The exaggerated and deceitful presentation of earnings that is currently being exposed is not a recent phenomenon. It appears to have been diligently practised over a long span of years. During the past decade, fraudulent performance results gave rise to all sorts of fanciful talk about the promise of new technology and the speed of productivity growth. Those of us with a sceptical turn of mind raised doubts, well before it became fashionable to do so - - that the implementation of new tech and the rapidity of productivity growth do not necessarily result in fat profits.
It was normal to be suspicious of the rosy earnings-growth numbers that were being consistently reported by corporations, when the aggregate profit performance in the GDP national accounts figures looked so mediocre. What's more, the extravagant earnings claims were made right in the face of the intense pressures of a highly competitive pricing environment. The illusionists created a picture that looked extraordinarily good but is now shown to be inauthentic.
Some realism about profit growth
On average, profits grow broadly in line with nominal GDP. They can however advance at a more robust pace, over certain periods, if distributive shares swing in favour of aggregate profits, and this has to come, principally, out of the hides of households, in the form of a lower labour-income share. This is where much of the real stuff is for boosting corporate profitability. How to get at it, means putting the squeeze on employees - - resulting in healthier corporate bottom-lines.
Disoriented folk are trying to piece together what’s left of the "American economic miracle" and are grudgingly admitting that its "real" productivity-growth performance is going to be closer to that of its principal competitors than was believed hitherto. And, naturally, some investors are asking themselves if they are paying too high a premium for U.S. assets - - remembering that lots of foreigners fell for the productivity-miracle story in the previous decade and queued up to buy American securities, as well as hard assets.
Enthusiasm for portfolio investments, as well as direct investments, has waned a great deal now - as evidenced by the data - and this has implications for the sustainability of the massive current account deficits regularly run up by the United States.

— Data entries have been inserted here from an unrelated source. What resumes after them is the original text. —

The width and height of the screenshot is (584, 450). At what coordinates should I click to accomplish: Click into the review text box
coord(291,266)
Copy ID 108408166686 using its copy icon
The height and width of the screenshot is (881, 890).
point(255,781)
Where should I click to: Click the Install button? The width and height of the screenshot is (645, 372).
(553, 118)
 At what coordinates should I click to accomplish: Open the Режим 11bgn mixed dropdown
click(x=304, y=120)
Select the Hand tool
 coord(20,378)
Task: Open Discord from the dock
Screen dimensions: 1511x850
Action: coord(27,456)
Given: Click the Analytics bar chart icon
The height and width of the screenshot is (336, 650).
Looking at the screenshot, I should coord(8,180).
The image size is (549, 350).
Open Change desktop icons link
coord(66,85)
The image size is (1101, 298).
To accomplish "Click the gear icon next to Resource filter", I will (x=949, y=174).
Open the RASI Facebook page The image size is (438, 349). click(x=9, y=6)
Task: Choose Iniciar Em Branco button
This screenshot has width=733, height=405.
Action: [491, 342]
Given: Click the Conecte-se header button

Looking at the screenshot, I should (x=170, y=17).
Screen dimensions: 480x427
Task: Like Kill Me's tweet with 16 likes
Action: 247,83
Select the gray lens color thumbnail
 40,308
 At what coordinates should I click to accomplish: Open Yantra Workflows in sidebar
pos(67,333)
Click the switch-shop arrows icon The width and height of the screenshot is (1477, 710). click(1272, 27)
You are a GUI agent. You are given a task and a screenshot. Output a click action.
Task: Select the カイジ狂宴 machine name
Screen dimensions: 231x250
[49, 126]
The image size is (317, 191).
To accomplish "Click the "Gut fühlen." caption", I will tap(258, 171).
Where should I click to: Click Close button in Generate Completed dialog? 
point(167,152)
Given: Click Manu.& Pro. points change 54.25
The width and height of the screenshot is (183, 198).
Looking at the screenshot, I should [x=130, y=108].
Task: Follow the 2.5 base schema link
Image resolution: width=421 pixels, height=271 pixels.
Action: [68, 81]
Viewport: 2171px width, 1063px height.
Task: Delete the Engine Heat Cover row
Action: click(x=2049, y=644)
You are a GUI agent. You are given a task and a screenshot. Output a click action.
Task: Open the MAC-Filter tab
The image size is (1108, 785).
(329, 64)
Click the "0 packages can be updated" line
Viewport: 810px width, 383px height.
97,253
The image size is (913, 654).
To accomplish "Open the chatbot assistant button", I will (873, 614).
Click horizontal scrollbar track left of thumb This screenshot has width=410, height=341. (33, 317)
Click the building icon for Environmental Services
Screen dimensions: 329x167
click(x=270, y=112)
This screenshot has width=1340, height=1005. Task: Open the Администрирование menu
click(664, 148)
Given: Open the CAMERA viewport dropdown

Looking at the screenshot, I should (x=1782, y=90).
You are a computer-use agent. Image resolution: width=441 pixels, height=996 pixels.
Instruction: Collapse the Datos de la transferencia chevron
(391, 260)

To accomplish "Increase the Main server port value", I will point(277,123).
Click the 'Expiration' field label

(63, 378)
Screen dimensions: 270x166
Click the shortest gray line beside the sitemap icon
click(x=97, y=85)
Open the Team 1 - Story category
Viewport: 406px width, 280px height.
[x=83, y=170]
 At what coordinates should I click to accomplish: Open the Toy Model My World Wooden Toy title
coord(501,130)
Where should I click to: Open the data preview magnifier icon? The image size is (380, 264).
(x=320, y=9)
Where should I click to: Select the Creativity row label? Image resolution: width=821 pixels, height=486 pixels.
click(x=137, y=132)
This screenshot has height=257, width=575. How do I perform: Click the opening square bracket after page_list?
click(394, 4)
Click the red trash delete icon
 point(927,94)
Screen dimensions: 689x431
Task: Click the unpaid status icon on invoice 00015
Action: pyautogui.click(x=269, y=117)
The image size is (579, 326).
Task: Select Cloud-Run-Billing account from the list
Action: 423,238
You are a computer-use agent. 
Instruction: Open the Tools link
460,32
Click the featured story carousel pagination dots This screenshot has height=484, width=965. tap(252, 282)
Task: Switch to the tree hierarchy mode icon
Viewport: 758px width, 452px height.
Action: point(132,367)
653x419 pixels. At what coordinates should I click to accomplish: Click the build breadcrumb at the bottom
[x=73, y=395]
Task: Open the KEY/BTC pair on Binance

Up to now, the optimists had always brushed off concern about the deficits with the argument that it wasn't a problem because capital was considered to be earning a superior return in the high-productivity U.S. economy, relative to other locations.
If other major economies aren’t going to grow much faster than the U.S., which seems probable, then there is likely to be a process of adjustment in which American households end up by consuming less and saving more, and the dollar heads lower. When foreigners refrain from financing U.S. deficit spending then domestic sectors have to take the strain and adjust in the direction of achieving a balance or a surplus.
The time may be approaching for households to finally pull in their horns. At the same time, it is not going to be an environment in which firms will jack up their capital spending a great deal. Indeed, they should be busying themselves with repairing their balance sheets, often loaded with too much debt and overvalued assets.